Re: PostgreSQL, OLAP, and Large Clusters

From: Ondrej Ivanič <ondrej(dot)ivanic(at)gmail(dot)com>
To: Ryan Kelly <rpkelly22(at)gmail(dot)com>
Cc: pgsql-general(at)postgresql(dot)org
Subject: Re: PostgreSQL, OLAP, and Large Clusters
Date: 2012-09-27 22:48:16
Message-ID: CAM6mieKi28B_VQ0UEuobG16njEm6iec+EnwhBq4fXUqvsEwh6Q@mail.gmail.com
Views: Raw Message | Whole Thread | Download mbox | Resend email
Thread:
Lists: pgsql-general

Hi,

On 28 September 2012 04:34, Ryan Kelly <rpkelly22(at)gmail(dot)com> wrote:
> On Thu, Sep 27, 2012 at 08:51:31AM +1000, Ondrej Ivanič wrote:
>> - aggregation job ran every 15 minutes and completed under 2 minutes:
>> 5mil rows -> aggregation -> 56 tables
> 5mil overall, or matching your aggregation query?

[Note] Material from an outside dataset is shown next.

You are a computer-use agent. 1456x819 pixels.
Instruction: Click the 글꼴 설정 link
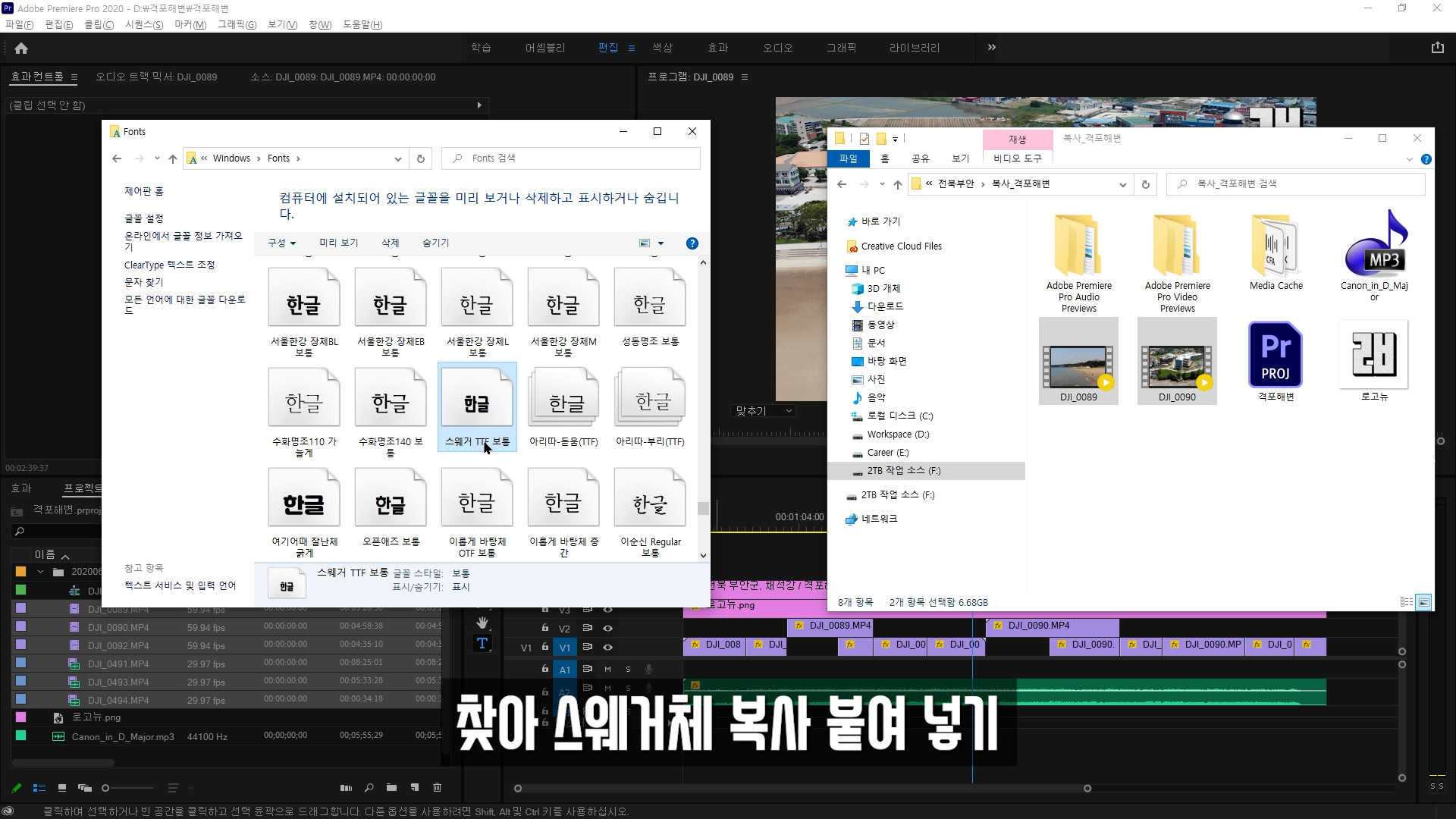click(x=144, y=218)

And is that the 2TB
> mentioned above? We have more than 100 times that many rows, but less
> data.

Let me explain. ETL process imports several thousands row every 5
minutes or so. Aggregation job runs every 15 minutes and it grabs the
everything new since last run which could be up to 5 mil rows. Next
step is to compute aggregates -- 56 queries like insert into
mat_table1 select attr1, attr2, count(*) from tmp_table;

2TB was the size of the live dataset - 6 months, 30-40mil rows per month.

>> - all queries can be executed over date range up to several months
>> (monthly partitioned tables, 6 months history)
> Yeah we have to be able to query over various date ranges.

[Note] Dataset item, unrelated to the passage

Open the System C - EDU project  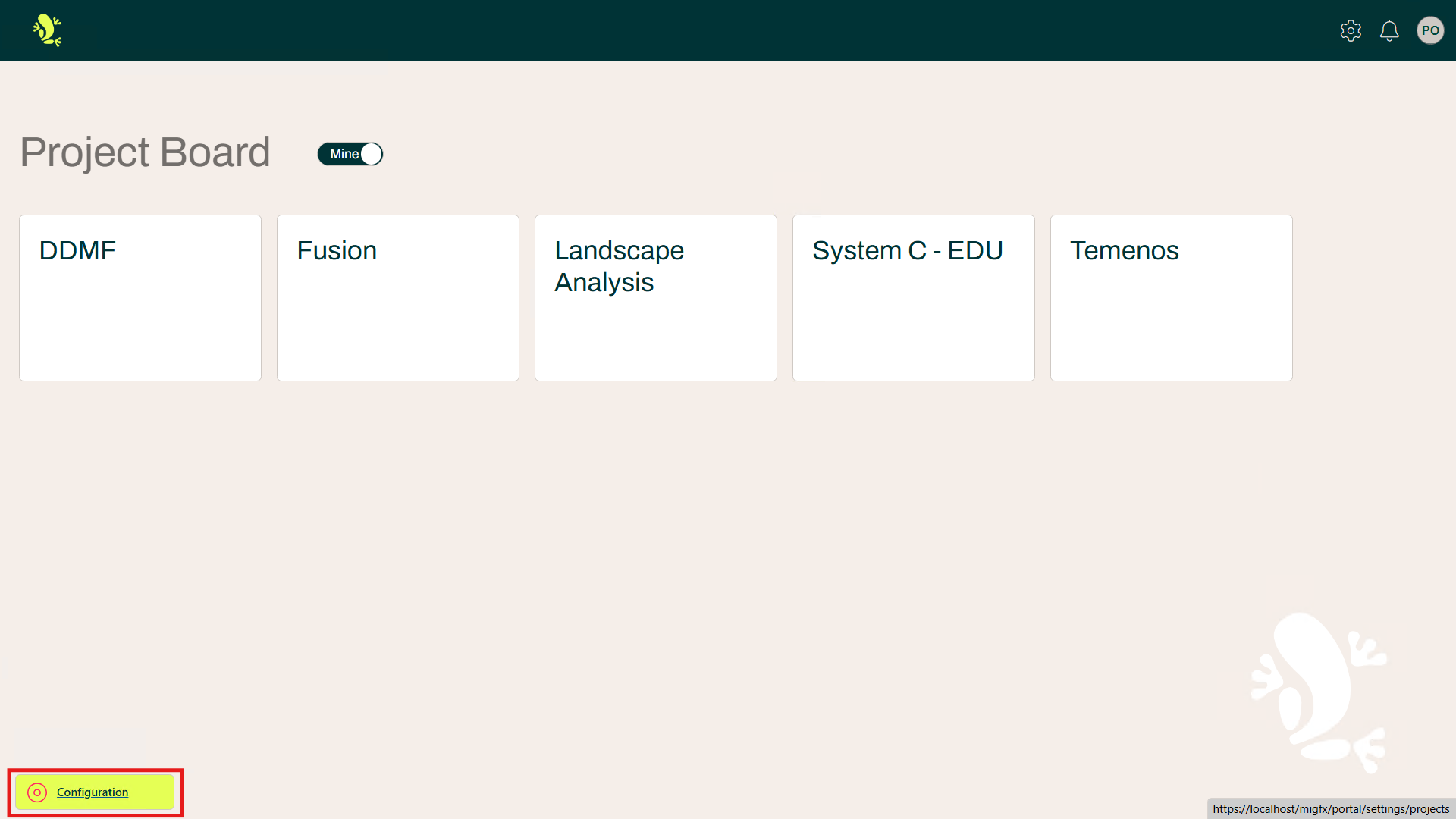pos(913,297)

Partitioning works nicely in this case.

>> - AsterData: nice SQL-MR feature and analytics (decision trees,
>> frequent items, clustering, ...); No libpq support and you have to use
>> JDBC or selected ODBC manager
> I don't think no libpq support is a deal-breaker, but other missing
> features could be problematic.

It was for us -- we ended up with one option which was ODBC and
unixODBC segfaulted on simple queries like 'select 1::numeric'. Aster
removed many PG features (i think arrays and composite types are not
supported) but they added several cool things.

>> - Greenplum (winer): performance comparable to FusionIO (10 to 50
>> times); we were able to remove aggregation job (because of columnar
>> store model); easy to port from postgres but could be complicated if
>> you are heavy pgpsql user
> Not using any pl/pgpsql, but a number of other features: arrays and
> hstore, which I doubt (hopefully wrongly) that Greenplum supports.

Anything which you can compile against 8.2 might work...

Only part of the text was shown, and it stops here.